Two Oscar nominees in the same movie is usually cause for celebration, but not so much with "Albert Nobbs," one of six movies opening in Salt Lake City this weekend.

"Albert Nobbs" stars Glenn Close in the title role: A fastidious head waiter at a 19th-century Irish hotel who's hiding a big secret – that he's really a woman. Close and Janet McTeer, as a journeyman painter also masquerading as a man, are really good. But the movie, directed by Rodrigo Garcia, doesn't tell a story worthy of those performances.

The weekend's best movie is "A Dangerous Method," an intelligent look at the relationship between pioneering psychologists Sigmund Freud (Viggo Mortensen) and Carl Jung (Michael Fassbender), and between Jung and a patient-turned-colleague (Keira Knightley). Director David Cronenberg and screenwriter Christopher Hampton smartly detail how the personal interplay influenced their theories about psychoanalysis – while also getting kinky with Jung's affair with Knightley's character.

"Man on a Ledge" isn't nearly as intellectual. It's a ridiculous and action-packed heist thriller, involving a disgraced cop (Sam Worthington) trying clear his name by stepping onto a 21st story ledge in Manhattan – to act as a diversion while his brother (Jamie Bell) busts into a nearby jewel vault owned by a nasty tycoon (Ed Harris). The plot is implausible as all get out, but there is one bright spot: Elizabeth Banks' feisty performance as the one good cop in the whole thing.

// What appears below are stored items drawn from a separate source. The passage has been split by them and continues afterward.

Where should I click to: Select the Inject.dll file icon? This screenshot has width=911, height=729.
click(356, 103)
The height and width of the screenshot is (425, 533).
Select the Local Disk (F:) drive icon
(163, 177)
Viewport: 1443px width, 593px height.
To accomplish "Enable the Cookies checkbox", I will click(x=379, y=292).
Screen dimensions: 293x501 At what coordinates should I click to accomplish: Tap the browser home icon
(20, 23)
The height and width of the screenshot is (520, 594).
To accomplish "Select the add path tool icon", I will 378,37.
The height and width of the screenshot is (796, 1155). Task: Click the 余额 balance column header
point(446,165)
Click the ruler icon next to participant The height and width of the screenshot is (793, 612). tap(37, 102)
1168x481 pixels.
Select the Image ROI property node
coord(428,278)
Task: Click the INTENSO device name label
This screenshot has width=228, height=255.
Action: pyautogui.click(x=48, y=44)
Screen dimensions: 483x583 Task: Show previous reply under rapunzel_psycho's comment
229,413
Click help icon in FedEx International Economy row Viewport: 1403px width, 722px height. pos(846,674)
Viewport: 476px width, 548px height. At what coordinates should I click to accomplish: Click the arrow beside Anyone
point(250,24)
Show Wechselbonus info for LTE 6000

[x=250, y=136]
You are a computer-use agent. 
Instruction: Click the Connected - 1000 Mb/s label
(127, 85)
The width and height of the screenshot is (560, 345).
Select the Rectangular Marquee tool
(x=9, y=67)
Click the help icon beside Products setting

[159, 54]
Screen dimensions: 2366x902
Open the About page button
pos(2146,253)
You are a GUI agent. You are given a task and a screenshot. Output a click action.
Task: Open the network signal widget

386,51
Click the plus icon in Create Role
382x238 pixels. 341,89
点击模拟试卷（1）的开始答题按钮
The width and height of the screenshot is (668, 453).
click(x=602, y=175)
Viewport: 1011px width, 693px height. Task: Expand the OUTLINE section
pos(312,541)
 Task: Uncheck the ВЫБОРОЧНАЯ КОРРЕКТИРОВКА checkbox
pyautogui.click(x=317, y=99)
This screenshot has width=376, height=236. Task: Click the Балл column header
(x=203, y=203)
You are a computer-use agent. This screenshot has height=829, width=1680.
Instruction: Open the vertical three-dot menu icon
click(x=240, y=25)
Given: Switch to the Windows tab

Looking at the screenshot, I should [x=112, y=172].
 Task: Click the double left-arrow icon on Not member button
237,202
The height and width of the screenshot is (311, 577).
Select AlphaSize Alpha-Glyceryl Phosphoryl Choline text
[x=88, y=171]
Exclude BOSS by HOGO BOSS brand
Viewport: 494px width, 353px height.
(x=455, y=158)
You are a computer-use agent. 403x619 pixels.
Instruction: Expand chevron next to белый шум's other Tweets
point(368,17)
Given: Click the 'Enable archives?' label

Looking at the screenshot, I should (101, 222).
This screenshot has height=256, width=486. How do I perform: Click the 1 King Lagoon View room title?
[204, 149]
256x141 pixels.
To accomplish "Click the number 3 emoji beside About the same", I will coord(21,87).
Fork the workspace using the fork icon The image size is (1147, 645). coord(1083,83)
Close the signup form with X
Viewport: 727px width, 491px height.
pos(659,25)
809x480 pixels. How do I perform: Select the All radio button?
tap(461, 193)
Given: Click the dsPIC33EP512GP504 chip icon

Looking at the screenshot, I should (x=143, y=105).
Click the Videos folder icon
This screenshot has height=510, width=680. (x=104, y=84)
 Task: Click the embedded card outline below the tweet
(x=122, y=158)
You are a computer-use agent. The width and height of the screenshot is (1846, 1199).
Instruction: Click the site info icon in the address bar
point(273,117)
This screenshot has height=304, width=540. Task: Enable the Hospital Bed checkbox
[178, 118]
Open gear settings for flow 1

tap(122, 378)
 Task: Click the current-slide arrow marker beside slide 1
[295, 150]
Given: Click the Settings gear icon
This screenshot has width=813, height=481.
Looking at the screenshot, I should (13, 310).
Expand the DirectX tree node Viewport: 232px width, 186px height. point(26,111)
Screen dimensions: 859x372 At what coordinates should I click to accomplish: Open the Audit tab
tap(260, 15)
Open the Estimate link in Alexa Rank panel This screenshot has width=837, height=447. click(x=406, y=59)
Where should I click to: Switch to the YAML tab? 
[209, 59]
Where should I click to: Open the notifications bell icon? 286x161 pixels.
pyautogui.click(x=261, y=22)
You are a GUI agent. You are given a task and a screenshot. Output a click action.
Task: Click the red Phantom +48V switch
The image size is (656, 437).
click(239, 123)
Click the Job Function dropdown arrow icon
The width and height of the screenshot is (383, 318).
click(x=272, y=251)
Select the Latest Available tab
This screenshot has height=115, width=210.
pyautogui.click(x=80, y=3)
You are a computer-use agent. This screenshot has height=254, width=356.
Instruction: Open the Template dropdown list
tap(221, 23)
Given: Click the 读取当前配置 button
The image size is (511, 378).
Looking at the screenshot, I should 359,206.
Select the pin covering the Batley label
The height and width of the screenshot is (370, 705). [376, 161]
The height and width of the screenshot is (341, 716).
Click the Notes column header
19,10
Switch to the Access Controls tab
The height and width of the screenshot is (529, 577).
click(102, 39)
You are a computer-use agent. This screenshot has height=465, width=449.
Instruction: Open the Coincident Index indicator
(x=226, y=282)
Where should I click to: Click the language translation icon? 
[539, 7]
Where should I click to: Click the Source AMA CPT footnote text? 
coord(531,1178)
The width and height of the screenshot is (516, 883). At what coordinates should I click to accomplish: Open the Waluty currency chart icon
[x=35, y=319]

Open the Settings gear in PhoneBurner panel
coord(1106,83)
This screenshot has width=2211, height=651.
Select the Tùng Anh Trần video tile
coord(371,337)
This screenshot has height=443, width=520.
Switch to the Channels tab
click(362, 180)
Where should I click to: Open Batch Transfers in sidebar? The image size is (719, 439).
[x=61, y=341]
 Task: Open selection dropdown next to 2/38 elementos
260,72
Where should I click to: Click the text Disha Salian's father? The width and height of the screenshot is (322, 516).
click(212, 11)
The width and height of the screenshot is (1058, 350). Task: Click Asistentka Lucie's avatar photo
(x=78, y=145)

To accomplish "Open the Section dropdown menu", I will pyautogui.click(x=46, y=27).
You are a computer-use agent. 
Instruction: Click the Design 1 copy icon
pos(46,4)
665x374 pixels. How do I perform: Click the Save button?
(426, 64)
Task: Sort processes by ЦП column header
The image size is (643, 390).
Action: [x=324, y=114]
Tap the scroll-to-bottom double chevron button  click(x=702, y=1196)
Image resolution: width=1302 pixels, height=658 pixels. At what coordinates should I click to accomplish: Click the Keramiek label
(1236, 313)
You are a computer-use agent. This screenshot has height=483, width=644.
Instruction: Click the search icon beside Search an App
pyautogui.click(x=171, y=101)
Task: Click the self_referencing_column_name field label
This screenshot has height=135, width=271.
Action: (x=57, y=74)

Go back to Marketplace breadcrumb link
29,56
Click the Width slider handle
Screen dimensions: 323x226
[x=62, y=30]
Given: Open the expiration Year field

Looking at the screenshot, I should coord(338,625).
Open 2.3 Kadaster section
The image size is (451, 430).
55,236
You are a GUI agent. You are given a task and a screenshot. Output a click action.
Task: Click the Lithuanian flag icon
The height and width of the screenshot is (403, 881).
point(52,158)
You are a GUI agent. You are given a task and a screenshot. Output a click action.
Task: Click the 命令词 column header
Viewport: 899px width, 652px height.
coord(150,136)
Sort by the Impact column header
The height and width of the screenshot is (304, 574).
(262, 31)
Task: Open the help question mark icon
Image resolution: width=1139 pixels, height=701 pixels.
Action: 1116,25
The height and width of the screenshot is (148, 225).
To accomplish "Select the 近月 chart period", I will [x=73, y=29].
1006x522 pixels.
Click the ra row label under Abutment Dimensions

There's plenty of local flavor in "Unitards," director Scott Featherstone's locally made comedy about high-school boys who form a dance troupe. The movie is silly, and overloaded with cliches and montages – but the movie's spirit is strangely infectious.

Two movies are opening this week without being screened for critics: "The Grey," in which Liam Neeson must fight off wolves; and "One for the Money," starring Katherine Heigl as a bounty hunter based on Janet Evanovich's mystery novels.